Task directions –
Reproduce all the lines below exactly and omit the images.

Data for processing –
○ ○ ○
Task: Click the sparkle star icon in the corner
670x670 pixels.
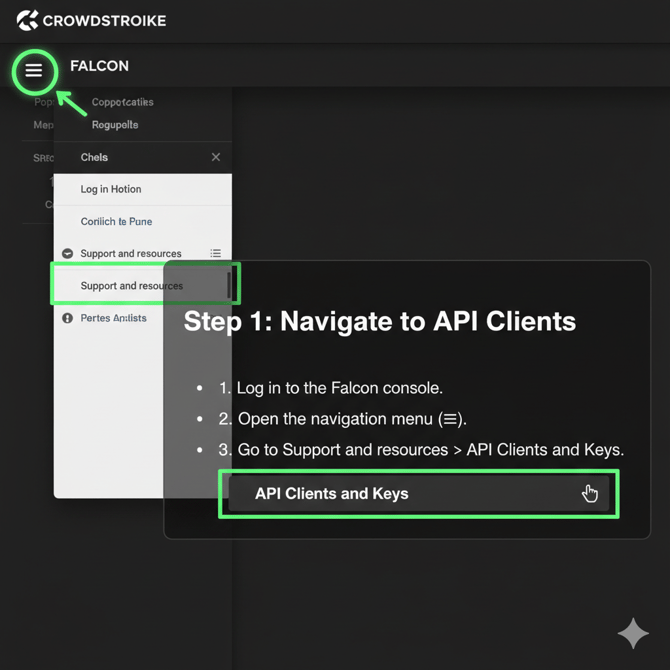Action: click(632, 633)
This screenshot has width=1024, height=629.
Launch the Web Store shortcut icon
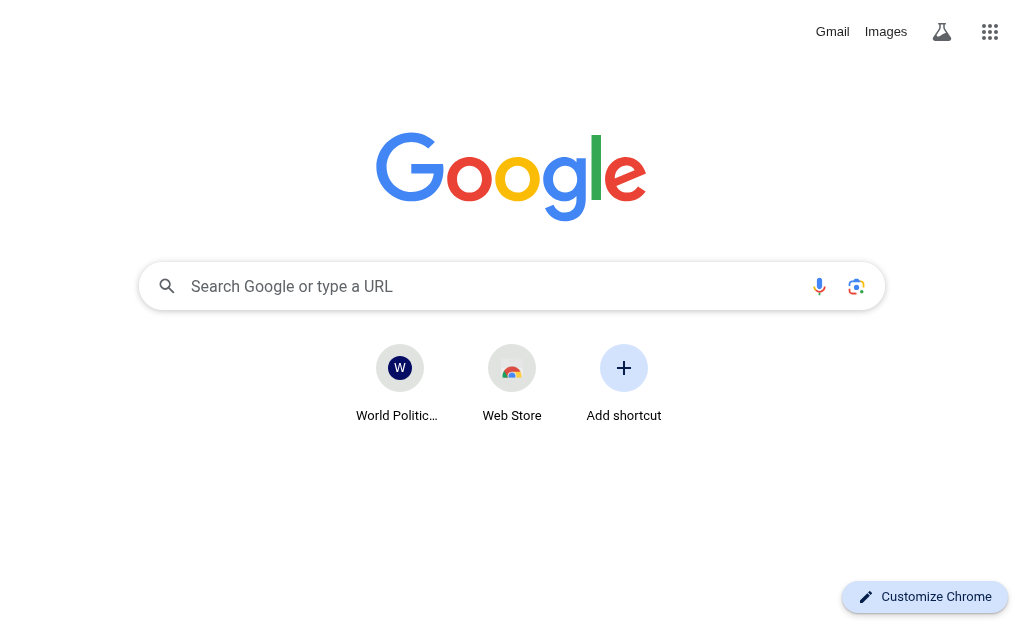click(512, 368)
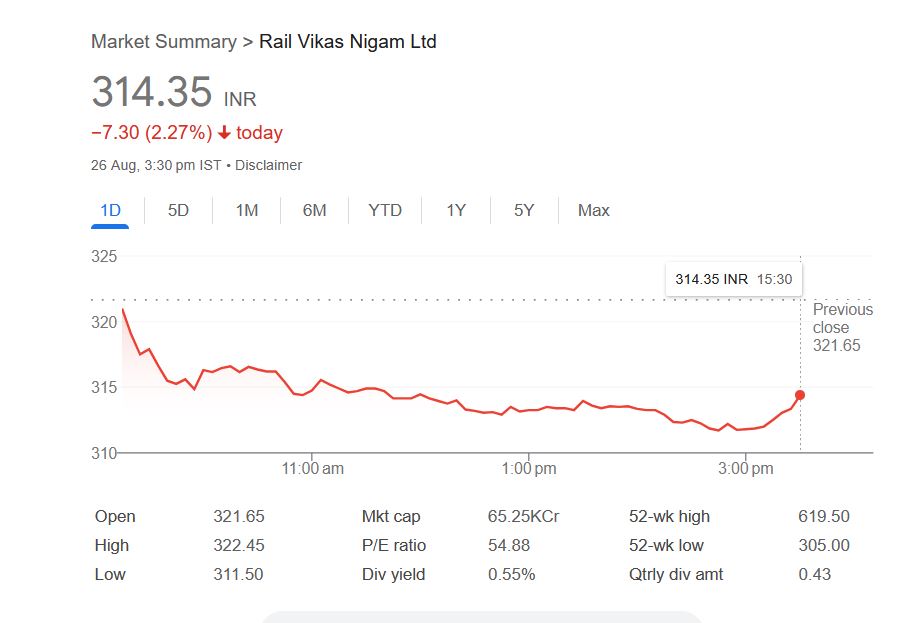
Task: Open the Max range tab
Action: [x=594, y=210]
○ ○ ○
Answer to this exercise –
Task: Click the sparkle star icon in the corner
670x670 pixels.
Action: click(632, 633)
This screenshot has width=1024, height=629.
Launch the Web Store shortcut icon
click(512, 368)
Task: Open the Max range tab
Action: [x=594, y=210]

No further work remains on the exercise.